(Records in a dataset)

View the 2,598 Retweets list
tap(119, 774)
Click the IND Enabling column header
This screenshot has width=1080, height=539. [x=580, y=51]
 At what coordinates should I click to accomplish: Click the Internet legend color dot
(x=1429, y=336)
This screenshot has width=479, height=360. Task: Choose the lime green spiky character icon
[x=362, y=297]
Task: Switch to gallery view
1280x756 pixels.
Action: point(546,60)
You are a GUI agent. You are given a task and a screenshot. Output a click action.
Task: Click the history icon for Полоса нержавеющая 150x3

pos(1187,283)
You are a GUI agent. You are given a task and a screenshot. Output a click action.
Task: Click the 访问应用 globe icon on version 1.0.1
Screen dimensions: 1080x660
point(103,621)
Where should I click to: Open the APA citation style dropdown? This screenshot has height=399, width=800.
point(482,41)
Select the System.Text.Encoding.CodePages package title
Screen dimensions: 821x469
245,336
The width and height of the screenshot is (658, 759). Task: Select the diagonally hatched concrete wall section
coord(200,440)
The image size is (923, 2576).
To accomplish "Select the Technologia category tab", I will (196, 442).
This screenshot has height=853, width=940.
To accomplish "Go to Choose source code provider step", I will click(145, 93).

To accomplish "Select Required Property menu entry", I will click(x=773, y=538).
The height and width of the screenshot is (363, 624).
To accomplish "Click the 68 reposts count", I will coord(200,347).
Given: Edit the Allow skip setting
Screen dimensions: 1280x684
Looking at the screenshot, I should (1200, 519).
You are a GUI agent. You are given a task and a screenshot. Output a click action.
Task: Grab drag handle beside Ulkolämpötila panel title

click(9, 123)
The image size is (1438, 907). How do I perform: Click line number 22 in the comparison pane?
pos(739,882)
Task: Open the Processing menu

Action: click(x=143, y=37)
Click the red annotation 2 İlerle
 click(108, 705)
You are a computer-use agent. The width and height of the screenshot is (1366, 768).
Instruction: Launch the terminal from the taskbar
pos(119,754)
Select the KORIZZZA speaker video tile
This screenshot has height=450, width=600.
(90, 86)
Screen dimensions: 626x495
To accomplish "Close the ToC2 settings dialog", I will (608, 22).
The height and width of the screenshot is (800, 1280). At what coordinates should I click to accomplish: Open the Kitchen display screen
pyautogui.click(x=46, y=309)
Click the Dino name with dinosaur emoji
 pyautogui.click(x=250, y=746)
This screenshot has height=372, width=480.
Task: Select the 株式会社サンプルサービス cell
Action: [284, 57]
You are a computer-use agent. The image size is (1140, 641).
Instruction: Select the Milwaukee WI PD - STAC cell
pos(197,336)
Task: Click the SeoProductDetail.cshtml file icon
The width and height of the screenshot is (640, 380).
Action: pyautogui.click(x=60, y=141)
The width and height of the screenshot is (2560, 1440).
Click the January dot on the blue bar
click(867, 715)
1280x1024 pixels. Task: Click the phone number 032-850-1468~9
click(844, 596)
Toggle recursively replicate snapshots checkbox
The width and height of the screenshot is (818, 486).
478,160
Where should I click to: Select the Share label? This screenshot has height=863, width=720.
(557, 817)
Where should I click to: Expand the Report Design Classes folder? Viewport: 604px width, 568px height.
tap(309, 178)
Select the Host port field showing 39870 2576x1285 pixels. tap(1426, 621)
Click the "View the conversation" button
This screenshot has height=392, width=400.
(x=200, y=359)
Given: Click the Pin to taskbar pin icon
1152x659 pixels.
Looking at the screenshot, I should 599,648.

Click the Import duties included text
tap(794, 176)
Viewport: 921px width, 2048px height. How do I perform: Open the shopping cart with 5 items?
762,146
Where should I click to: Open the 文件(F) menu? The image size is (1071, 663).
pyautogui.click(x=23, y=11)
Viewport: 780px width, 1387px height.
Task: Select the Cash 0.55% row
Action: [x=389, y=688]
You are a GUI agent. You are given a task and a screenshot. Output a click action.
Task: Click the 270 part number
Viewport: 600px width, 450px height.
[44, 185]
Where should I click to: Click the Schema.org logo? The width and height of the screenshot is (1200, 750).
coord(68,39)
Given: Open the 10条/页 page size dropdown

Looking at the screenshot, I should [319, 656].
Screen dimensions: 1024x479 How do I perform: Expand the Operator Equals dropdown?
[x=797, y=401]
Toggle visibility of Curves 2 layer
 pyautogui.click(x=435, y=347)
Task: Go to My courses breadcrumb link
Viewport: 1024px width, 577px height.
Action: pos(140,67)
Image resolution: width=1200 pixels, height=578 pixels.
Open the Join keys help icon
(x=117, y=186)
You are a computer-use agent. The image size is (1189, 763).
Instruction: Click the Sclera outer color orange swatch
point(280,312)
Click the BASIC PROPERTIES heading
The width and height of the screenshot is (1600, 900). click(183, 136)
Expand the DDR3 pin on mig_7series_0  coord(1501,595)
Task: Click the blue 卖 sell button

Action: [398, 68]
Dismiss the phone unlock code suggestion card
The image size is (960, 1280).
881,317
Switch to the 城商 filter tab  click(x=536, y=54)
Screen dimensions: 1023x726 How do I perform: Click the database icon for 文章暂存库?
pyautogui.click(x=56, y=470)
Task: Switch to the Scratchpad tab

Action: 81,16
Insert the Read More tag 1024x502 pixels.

• [GIVEN PROBLEM]:
Update the rows from the line with "You are a computer-use agent. The image size is (1189, 763)." up to and including the line with "Expand the DDR3", replacing "heading" with "title" and leaving everything else unchanged.

• [ANSWER FOR THE TASK]:
You are a computer-use agent. The image size is (1189, 763).
Instruction: Click the Sclera outer color orange swatch
point(280,312)
Click the BASIC PROPERTIES title
The width and height of the screenshot is (1600, 900). click(183, 136)
Expand the DDR3 pin on mig_7series_0  coord(1501,595)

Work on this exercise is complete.